Внезапно на глазах у Рафена невозможное сделалось реальным. Аркио одним быстрым движением встал из лужи собственной крови, не обращая внимания на отверстие в груди — или попросту не ведая о нем. Одним ударом он вогнал меч Сахиила в горло демонического хищника, погружая по рукоять. Лезвие перерезало голосовые связки твари, оборвав визг. Обратным движением меча Аркио распорол грудину демона сверху вниз со звуком, похожим на треск рвущейся ткани. Внутренние органы и непереваренная человечина влажным комом вывалились на землю. Зверь захрипел и издох.
Гнев Рафена угас так же быстро, как и возник. Космодесантник очутился рядом с братом и обнял его. Аркио слабо улыбнулся и отер с лица черную кровь.
— Как ты смог это сделать? — начал Рафен, но не сумел подобрать слов. — Рана…
Лицо Аркио было бледным от кровопотери, но взгляд оставался твердым, как алмаз.
— Вера — моя броня, брат. Сангвиний защищает.
— Во имя Грааля! Воистину! — заговорил Сахиил, зажимая рану в боку. — Ты видел, Рафен? Сам лорд-прародитель гордился бы, узрев такую храбрость!
Рафен молча кивнул. Он не отрываясь смотрел на рану брата. Разрез выглядел глубоким и опасным, но там, где должны были быть видны разорванные артерии и обнаженные кости, ткани выглядели всего лишь влажными, живыми и словно срастались.
— Аркио, тебя коснулось благословение! — добавил Сахиил с ликованием в голосе.
Однако семена тревоги упали в душу Рафена.
Искусственные равнины, некогда сизо-зеленые, теперь, пропитанные галлонами крови, приобрели все оттенки красного. Они менялись от человеческой, ржаво-красной, до ярко-пурпурной из жил Астартес, с разводами смолисто-черного ихора совращенных и демонов.
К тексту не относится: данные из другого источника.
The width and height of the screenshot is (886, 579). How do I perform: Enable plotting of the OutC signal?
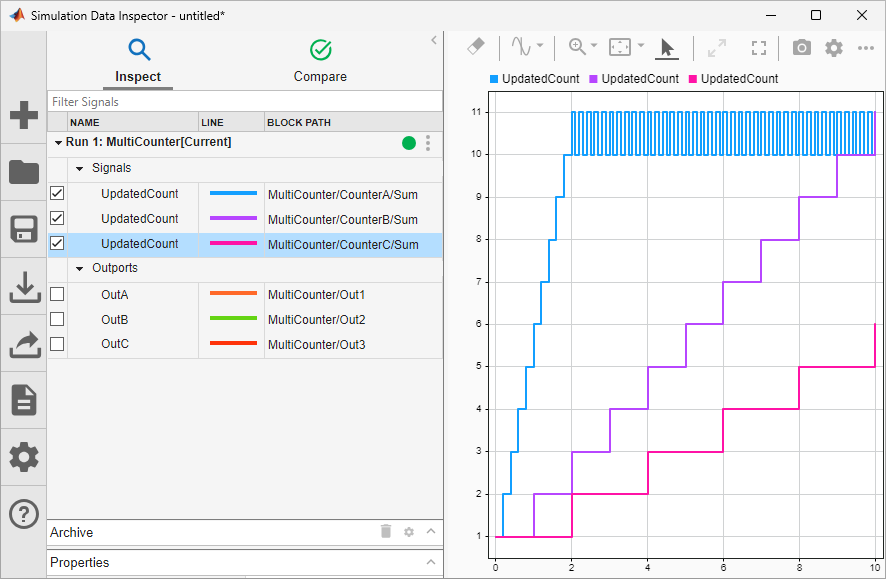click(57, 343)
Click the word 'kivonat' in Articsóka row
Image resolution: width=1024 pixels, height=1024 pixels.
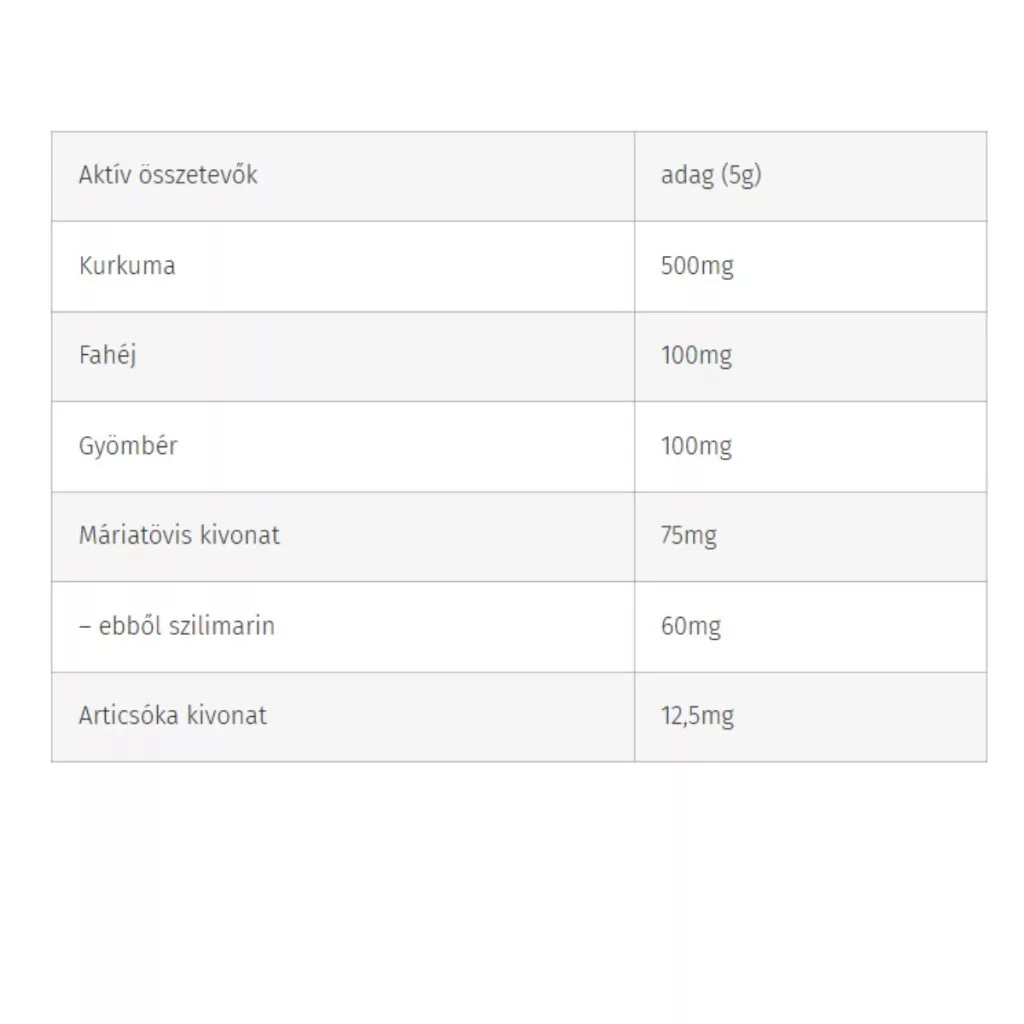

Поля Кибелы, которые так долго принимали в себя плоть и кости убитых в войнах Империума людей, теперь окрасились запекшейся кровью сражавшихся за саму планету.
Искаван Ненавистный, окруженный потрепанными остатками отряда, распахнул неправдоподобно широкую пасть и яростно завопил, обращаясь к грязным облакам. Этот гневный рев напугал даже его бойцов, а потом слился с грохотом падающих с орбиты обломков. Несущие Слово проиграли имперцам, и это приводило апостола в бешенство.